*Passage fourni*.
◇ ◇ ◇ ◇ ◇

Mesdames, messieurs les sénateurs, je suis surpris que, ce matin, vous ayez enjambé l’ouverture historique de crédits en loi de finances rectificative. La plupart de vos interventions sont satisfaites par ce que vous avez vous-même voté voilà maintenant quelques semaines : plus d’un milliard d’euros supplémentaires pour le ministère des armées !

En plus de la marche qui, en vertu de ce que vous avez voté, était prévue pour 2022, plus d’un milliard d’euros de crédits ont été ouverts, notamment pour faire le retex Ukraine et réaliser la mission Aigle, relative au réassort du flanc Est de l’Otan.

Il est, me semble-t-il, assez baroque de nous reprocher que certains crédits soient pris sous plafond de la LPM alors que vous les avez précisément ouverts en plus ! En d’autres termes, pour 2022, nous ne sommes déjà pas loin des 3 milliards d’euros – 2,8 milliards d’euros ou 2,9 milliards d’euros sont ouverts – alloués au ministère des armées. C’est factuel.

Avant 2021, il n’y avait aucune ouverture de crédits dans la loi de finances rectificative. En 2021, 150 millions d’euros ont été ouverts. En 2022, on parle d’un milliard d’euros supplémentaires. C’est une réalité. Il fallait satisfaire la demande d’aide de l’Ukraine. Je remercie les divers orateurs qui sont revenus sur ce point si important de notre actualité stratégique.

Je ne sais pas qui a mal informé la commission des affaires étrangères, de la défense et des forces armées en assurant qu’il n’y aurait eu aucune commande de munitions ces derniers mois.

M. Christian Cambon. De munitions complexes !

M. Sébastien Lecornu, ministre. Puisque vous évoquez les munitions complexes, je vais vous donner les chiffres. En 2022, 200 missiles de moyenne portée ont été commandés en novembre, 5 000 obus de 155 millimètres en août, 8 000 charges modulaires cet été, 35 millions de cartouches sur l’année. Et il y a déjà 100 Mistral qui sont commandés ; c’est en cours. (M. Cédric Perrin le conteste.)

Je ne sais pas quelles sont vos sources. Une nouvelle fois, je me suis engagé devant vous et devant la commission lors de l’examen de ces crédits en vous indiquant que nous procédions aux commandes. Je vous confirme que c’est fait.

Il est vrai que certaines commandes demandent du temps, puisque les industriels sont minutieux dans la négociation des contrats et que, de notre côté, nous sommes vigilants avec l’argent du contribuable.

◇ ◇ ◇ ◇ ◇

*Données fournies*.

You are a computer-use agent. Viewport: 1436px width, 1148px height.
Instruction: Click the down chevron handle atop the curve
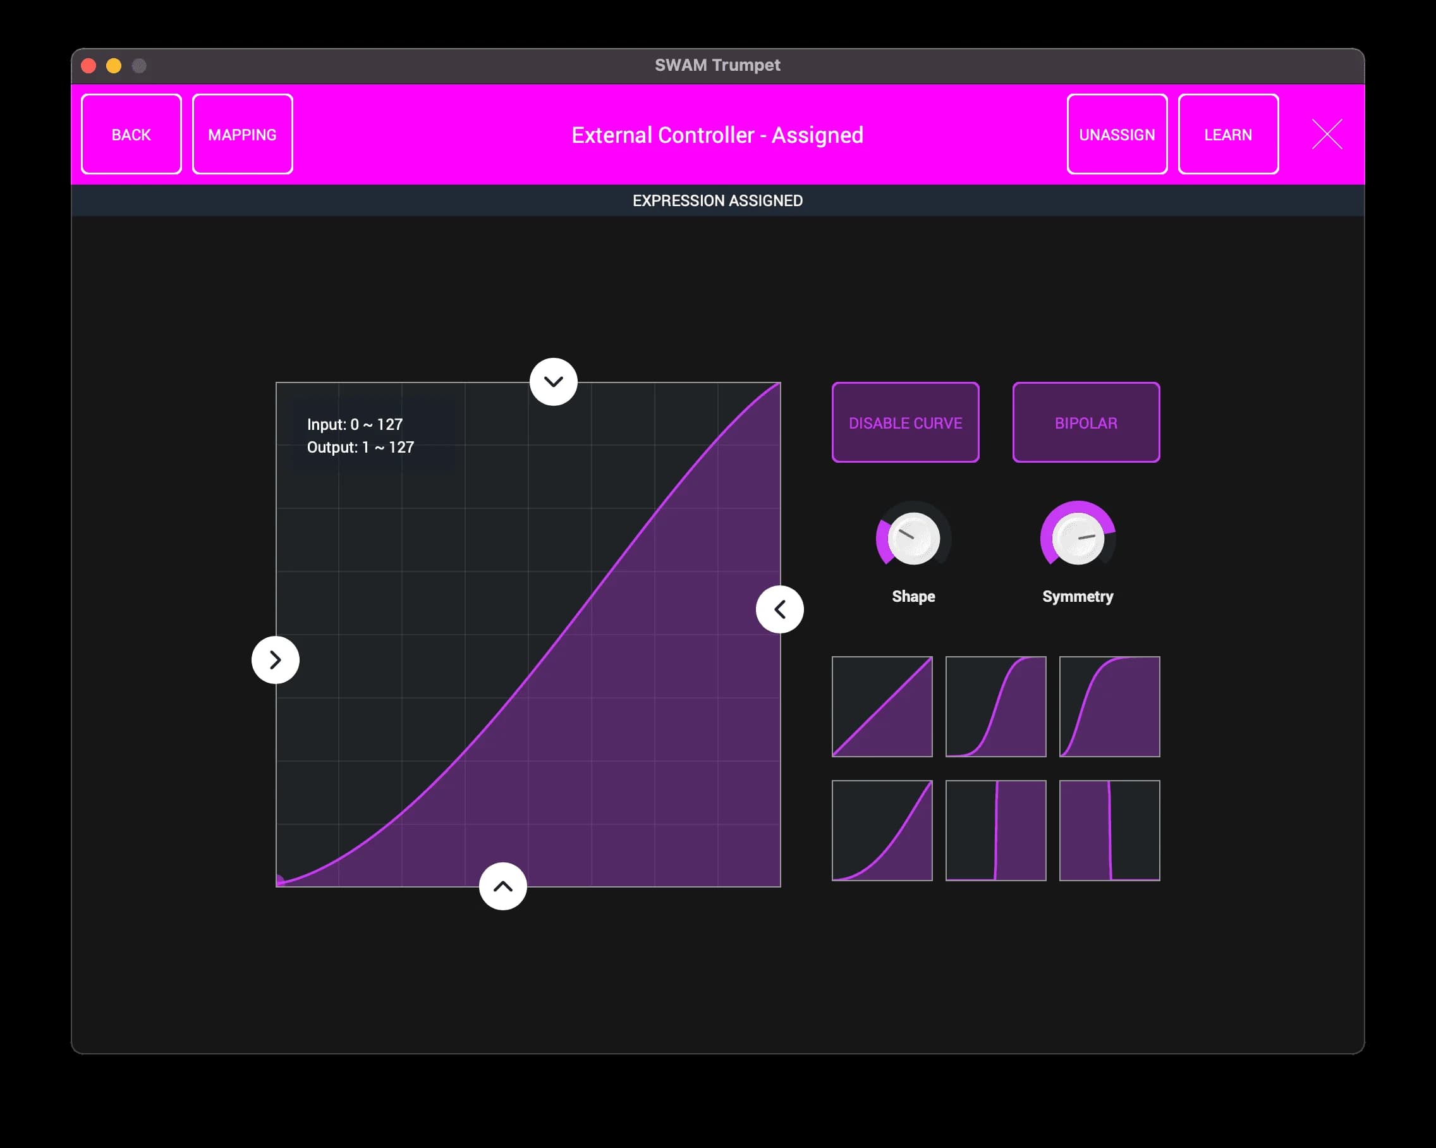click(x=553, y=382)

◇ ◇ ◇ ◇ ◇

*Travail à faire*.
A - Dans le passage fourni, énumérez toutes les commandes de munitions que le ministre chiffre, en indiquant la quantité de chacune.
B - Répondez à ces questions d'après le passage fourni :
(i) Quel montant a été ouvert en loi de finances rectificative en 2021 ?
(ii) À quoi se rapporte la mission Aigle ?
(iii) Qui lance l'interruption « De munitions complexes ! » ?
C - Reprenez l'intervention du ministre sur les crédits des armées et poursuivez-la après sa dernière phrase.

*Résultats dans l'ordre*.
A -
- 200 missiles de moyenne portée
- 5 000 obus de 155 millimètres
- 8 000 charges modulaires
- 35 millions de cartouches
- 100 Mistral

B -
(i) 150 millions d'euros.
(ii) Au réassort du flanc Est de l'Otan.
(iii) M. Christian Cambon.

C -
Je précise aussi que nous allons procéder à des commandes de missiles Aster en lien avec l’Italie.

Notre engagement a donc été respecté. Le chef d’état-major des armées et moi-même nous étions engagés devant la représentation nationale à tirer rapidement les conclusions de la situation en Ukraine en matière de munitions. C’est donc chose faite.

Deuxièmement, une loi de programmation n’est pas une loi de fixation des crédits. Sinon, nous ne serions pas ensemble ce matin. Ce sont évidemment les parlementaires qui ouvrent chaque année en loi de finances les autorisations d’engagement et les crédits de paiement.

Il ne faut pas que la LPM soit source de rigidités stratégiques. Ce serait une erreur. La LPM donne un cadre, une visibilité. Elle permet d’engager des dépenses importantes sur plusieurs années, notamment pour les programmes d’équipement. La dissuasion nucléaire dans les années 1960 a entraîné l’élaboration d’une programmation militaire ; il n’y en avait pas auparavant. Nos équipements appellent une inertie budgétaire de cinq ans, dix ans, quinze ans ou vingt ans. Il fallait donc une telle programmation pour des raisons d’utilisation de l’argent du contribuable, mais aussi de transparence démocratique.

Il est clair que cette année 2023 est, pour de nombreuses raisons, une année de tuilage entre la LPM en cours, qui est consacrée – je le disais – à la réparation, et la loi de programmation militaire prochaine, que je qualifierais de transformation de nos armées et d’adaptation.

« Dis-moi tes dangers, je te dirai quelle doit être ton armée ! » À mon sens, nous ne sommes pas suffisamment revenus sur ce point ce matin.

Nous avons parlé d’engagement majeur, de conflit de haute intensité. Pourtant, dans les discours ou déclarations, tantôt on prenait acte que la dissuasion nucléaire permet de défendre nos intérêts vitaux, tantôt, quelques minutes après, on indiquait que notre armée de terre n’était pas capable de tenir un front de plus de quatre-vingts kilomètres à la frontière. Il y a là une incohérence. Le général de Gaulle, Pierre Messmer, Michel Debré et Georges Pompidou ont déjà tranché la question de nos intérêts vitaux.

Je vous remercie, madame Conway-Mouret, d’être revenue sur la dissuasion, qui participe aux efforts budgétaires importants de l’année prochaine, notamment du côté des têtes au travers du budget du Commissariat à l’énergie atomique et aux énergies alternatives (CEA), et plus précisément de sa direction des applications militaires. Les efforts sont également réels du côté des vecteurs, comme le programme Rafale, qui participe aux forces aériennes stratégiques.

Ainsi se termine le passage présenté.